Carmelita Goerg

LTE wireless virtualization and spectrum management

Many research initiatives have started looking into Future Internet solutions in order to satisfy the ever increasing requirements on the Internet and also to cope with the challenges existing in the current one. Some are proposing further enhancements while others are proposing completely new approaches. Network Virtualization is one solution that is able to combine these approaches and therefore, could play a central role in the Future Internet. It will enable the existence of multiple virtual networks on a common infrastructure even with different network architectures. Network Virtualization means setting up a network composed of individual virtualized network components, such as nodes, links, and routers. Mobility will remain a major requirement, which means that also wireless resources need to be virtualized. In this paper the Long Term Evolution (LTE) was chosen as a case study to extend Network Virtualization into the wireless area.

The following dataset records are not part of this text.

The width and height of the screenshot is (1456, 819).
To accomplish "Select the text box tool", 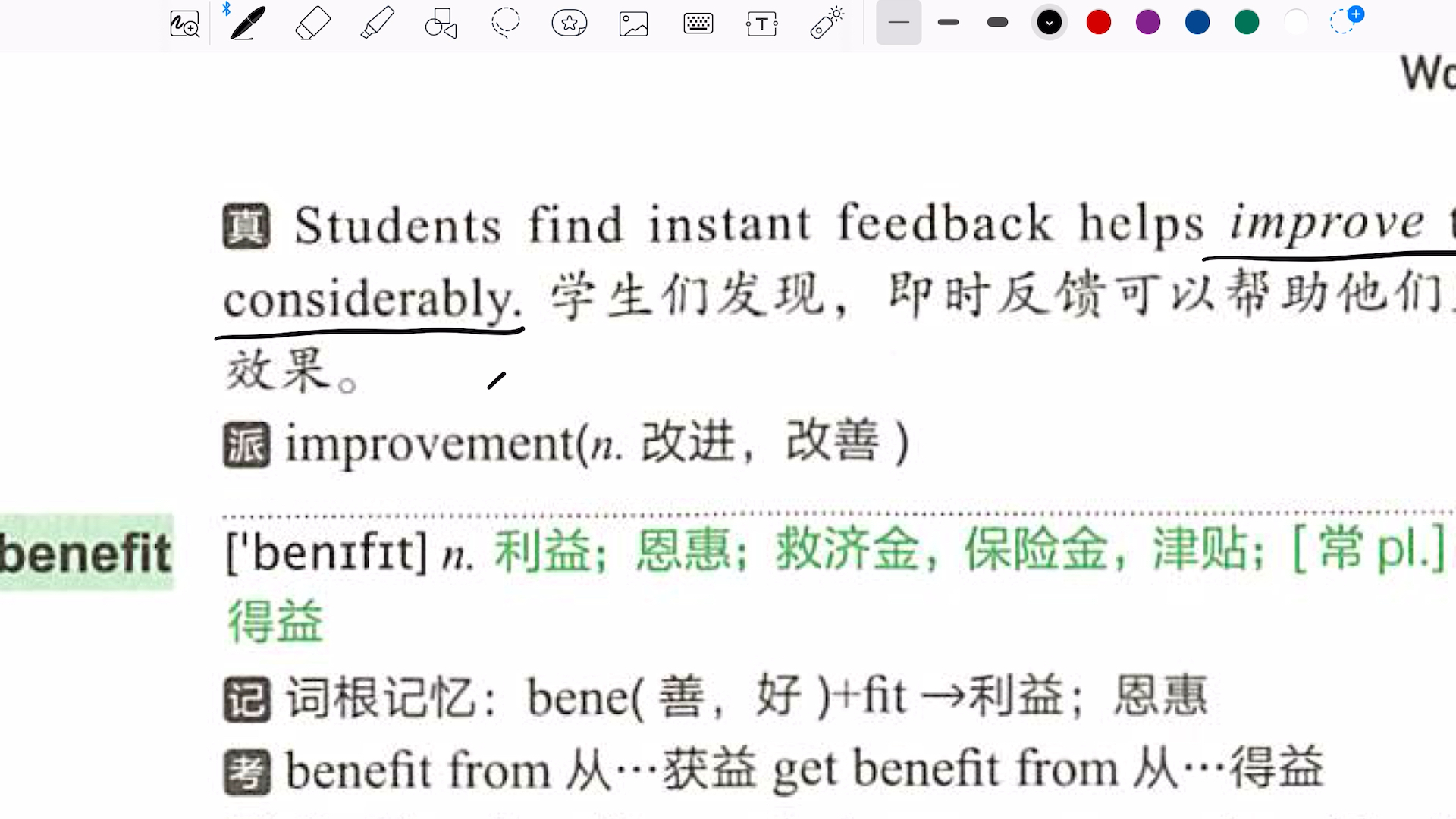I will coord(761,22).
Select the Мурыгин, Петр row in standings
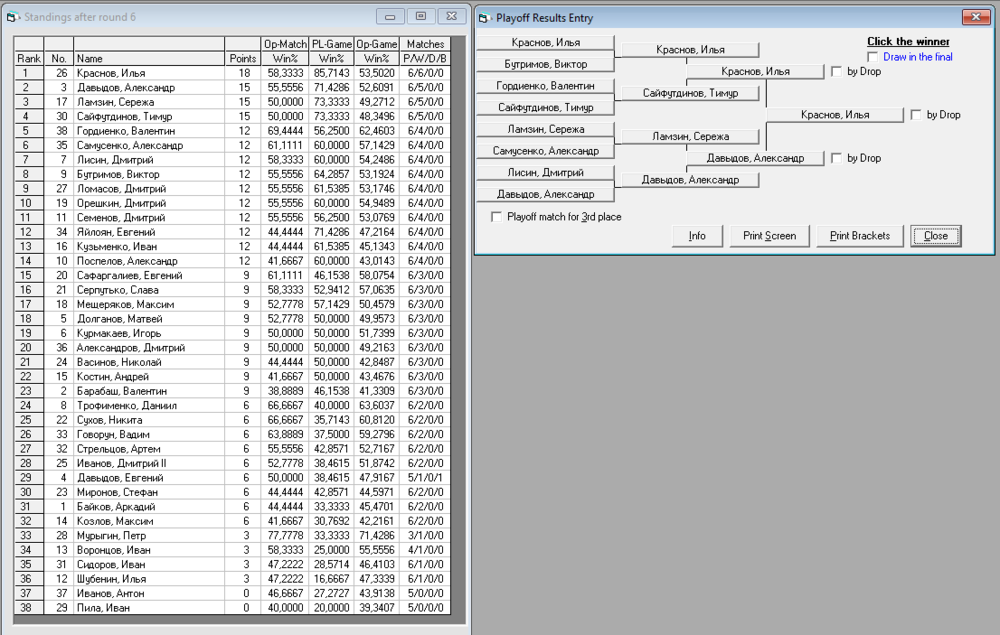Viewport: 1000px width, 635px height. click(x=150, y=536)
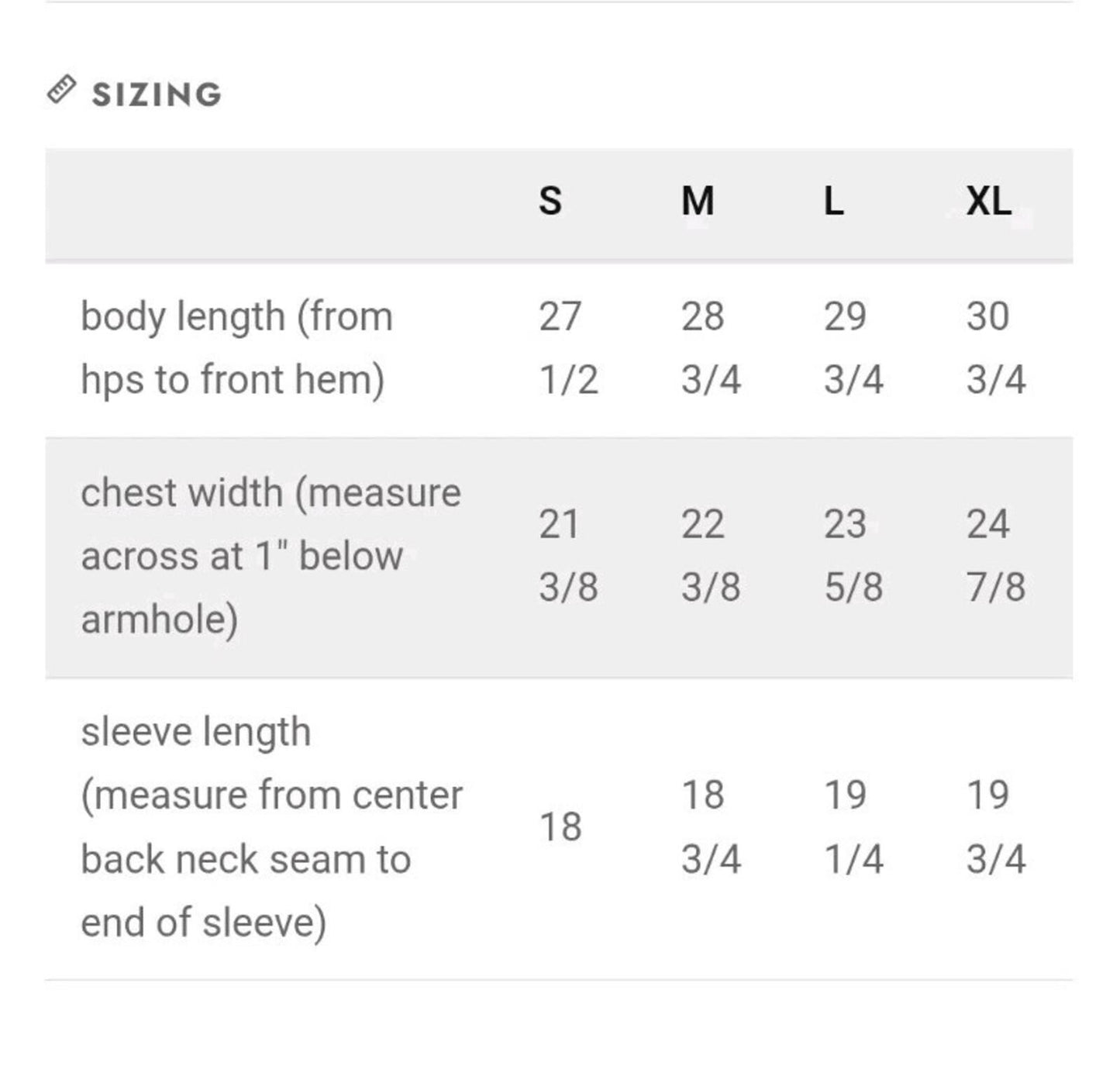Viewport: 1120px width, 1073px height.
Task: Click chest width value 24 7/8
Action: pos(996,555)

LTE mobile network virtualization

Network virtualization is receiving immense attention in the research community all over the world. There is no doubt that it will play a significant role in shaping the way we do networking in the future. There have been different approaches to virtualize different aspects of the network: some are focusing on resource virtualization like node, server and router virtualization; while others are focusing on building a framework to set up virtual networks on the fly based on different virtual resources. Nevertheless, one very important piece of the puzzle is still missing, that is “Wireless Virtualization”. The virtualization of the wireless medium has not yet received the appropriate attention it is entitled to, and there have only been some early attempts in this field. In this paper a general framework for virtualizing the wireless medium is proposed and investigated. This framework focuses on virtualizing mobile communication systems so that multiple operators can share the same physical resources while being able to stay isolated from each other. We mainly focus on the Long Term Evolution (LTE) but the framework can also be generalized to fit any other wireless system. The goal of the paper is to exploit the advantages that can be obtained from virtualizing the LTE system, more specifically virtualizing the air interface (i.e. spectrum sharing). Two different possible gain areas are explored: spectrum multiplexing and multi-user diversity.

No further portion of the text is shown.